Bazı meslekler, zamanla unutulmaya yüz tutmuş olsa da kökleri derinlere uzanan ve toplumun kültürel dokusunda iz bırakan önemli bir mirası temsil ediyor.

Muş Kültür Mahallesinde içerisinde binlerce kasetin bulunduğu küçük dükkanda, işini 40 senedir aynı heyecan ve mutlulukla sürdüren Muhsin Çelik’in kasetlere ilgisi, 40 yıl önce kasetler altın çağını yaşadığı dönemde başladığını belirtti.
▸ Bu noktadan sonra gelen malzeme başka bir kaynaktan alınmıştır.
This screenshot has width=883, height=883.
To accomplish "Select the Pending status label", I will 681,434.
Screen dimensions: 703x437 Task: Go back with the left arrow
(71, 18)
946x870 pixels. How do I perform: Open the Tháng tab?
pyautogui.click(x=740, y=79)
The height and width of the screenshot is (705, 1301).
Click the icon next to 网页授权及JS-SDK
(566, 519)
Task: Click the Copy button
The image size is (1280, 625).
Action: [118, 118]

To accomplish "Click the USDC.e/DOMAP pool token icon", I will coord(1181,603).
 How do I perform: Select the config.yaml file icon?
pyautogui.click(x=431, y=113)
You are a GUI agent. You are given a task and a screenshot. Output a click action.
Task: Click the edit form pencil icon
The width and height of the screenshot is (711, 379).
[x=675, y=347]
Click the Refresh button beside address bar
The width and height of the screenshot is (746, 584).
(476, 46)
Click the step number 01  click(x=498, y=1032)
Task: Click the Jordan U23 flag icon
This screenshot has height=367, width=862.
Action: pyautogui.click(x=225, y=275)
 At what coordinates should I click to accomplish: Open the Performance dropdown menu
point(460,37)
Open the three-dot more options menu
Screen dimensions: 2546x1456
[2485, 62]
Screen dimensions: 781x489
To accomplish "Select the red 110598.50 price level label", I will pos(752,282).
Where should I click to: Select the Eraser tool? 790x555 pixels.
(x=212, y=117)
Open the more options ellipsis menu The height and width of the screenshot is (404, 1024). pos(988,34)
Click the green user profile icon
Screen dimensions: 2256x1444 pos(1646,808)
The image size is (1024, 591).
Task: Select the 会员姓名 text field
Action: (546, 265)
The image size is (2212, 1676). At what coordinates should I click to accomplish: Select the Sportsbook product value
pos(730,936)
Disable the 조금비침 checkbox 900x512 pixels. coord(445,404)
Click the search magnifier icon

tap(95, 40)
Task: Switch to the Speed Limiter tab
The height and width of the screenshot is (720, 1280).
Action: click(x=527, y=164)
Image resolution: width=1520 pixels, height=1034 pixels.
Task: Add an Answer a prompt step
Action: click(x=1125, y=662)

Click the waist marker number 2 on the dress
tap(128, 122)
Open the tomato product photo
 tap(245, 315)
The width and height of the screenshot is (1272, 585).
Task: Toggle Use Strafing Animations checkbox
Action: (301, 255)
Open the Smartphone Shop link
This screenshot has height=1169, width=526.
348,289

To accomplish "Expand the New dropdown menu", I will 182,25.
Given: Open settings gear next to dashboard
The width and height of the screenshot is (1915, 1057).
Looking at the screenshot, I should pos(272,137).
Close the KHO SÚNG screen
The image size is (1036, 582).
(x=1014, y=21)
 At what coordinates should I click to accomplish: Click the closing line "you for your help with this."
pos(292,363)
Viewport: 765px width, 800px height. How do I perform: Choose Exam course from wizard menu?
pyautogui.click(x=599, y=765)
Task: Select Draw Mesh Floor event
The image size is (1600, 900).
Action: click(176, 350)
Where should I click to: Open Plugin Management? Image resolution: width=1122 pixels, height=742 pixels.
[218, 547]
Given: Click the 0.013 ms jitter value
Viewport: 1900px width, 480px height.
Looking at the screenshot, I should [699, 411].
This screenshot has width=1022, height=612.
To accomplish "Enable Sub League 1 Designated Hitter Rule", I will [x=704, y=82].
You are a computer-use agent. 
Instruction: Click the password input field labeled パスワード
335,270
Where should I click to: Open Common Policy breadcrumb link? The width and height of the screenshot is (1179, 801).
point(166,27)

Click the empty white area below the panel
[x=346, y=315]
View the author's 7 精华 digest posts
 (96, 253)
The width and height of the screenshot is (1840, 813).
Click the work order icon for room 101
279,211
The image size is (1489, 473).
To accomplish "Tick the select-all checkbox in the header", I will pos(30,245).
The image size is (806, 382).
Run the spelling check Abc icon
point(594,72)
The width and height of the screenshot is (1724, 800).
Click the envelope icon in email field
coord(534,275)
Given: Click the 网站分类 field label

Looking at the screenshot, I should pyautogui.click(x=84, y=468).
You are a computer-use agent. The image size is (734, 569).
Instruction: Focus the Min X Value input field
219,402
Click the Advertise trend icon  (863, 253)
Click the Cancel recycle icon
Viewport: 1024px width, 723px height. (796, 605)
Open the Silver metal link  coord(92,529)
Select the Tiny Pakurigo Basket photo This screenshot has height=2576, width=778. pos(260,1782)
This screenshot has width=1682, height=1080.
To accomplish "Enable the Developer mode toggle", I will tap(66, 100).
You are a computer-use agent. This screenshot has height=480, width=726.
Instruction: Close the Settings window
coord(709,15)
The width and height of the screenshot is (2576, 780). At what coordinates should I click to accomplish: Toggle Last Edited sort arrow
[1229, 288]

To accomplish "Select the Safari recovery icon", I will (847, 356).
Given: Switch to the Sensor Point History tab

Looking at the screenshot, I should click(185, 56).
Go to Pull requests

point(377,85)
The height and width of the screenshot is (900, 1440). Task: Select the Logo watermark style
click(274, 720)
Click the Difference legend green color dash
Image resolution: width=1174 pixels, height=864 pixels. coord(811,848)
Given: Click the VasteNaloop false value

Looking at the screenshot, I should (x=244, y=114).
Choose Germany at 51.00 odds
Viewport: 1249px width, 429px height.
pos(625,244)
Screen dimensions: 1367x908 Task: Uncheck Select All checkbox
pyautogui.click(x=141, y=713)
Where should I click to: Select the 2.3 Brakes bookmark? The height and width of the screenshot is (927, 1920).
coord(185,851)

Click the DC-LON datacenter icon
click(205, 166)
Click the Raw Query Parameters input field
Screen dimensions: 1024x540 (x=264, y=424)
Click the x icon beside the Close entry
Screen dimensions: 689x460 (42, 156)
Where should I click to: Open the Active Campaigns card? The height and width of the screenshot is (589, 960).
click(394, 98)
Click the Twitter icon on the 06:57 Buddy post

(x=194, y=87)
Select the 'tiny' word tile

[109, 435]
Muhsin Çelik, mesleğe 1980'li yıllarda başladığını belirterek, “ O dönemlerde kasetler altın çağını yaşıyordu. Kasetler sadece müzik değil, insanların duygularını paylaştığı bir araçtı. İstediğiniz şarkıyı kaydedip sevdiklerinize hediye ederdiniz. Bu, insanları birbirine bağlayan özel bir şeydi" dedi.

Zamanla CD’lerin, ardından MP3 çalarların ve nihayetinde dijital platformların hayatımıza girmesiyle kasetlere olan ilginin giderek azaldığını ifade eden Çelik, "Eskiden dükkanımız dolup taşardı. Dijital müzik ortamları çoğaldığından beridir işler çok kesat. Burada da bütün Türkiye’de de kasetçilik mesleği bitti. Dijital yayınlardan dolayı kimse kaset ve CD’ye yönelmiyor. Artık kasetler hiç alınmıyor desem yeridir.” sözlerini ifade etti.

Çelik, özellikle gençlerin kasetlerden habersiz büyüdüğünü belirterek, "Bir nesil bu kültürü hiç tanımadan büyüyor. Halbuki kasetçilik sadece müzik satmak değil, aynı zamanda bir hikaye anlatmaktı. Her kasetin bir ruhu vardı” diye konuştu.

Mesleğinin geleceği konusunda karamsar olduğunu ifade eden Çelik, "Muş'ta eskiden onlarca kasetçi vardı, şimdi birkaç kişi kaldık. Bizden sonra bu meslek tamamen yok olacak gibi görünüyor. Ama en azından birileri bu kültürü yaşatmaya çalışmalı. Bu meslek benim için geçmişten gelen bir hikayedir.” ifadelerini kullandı.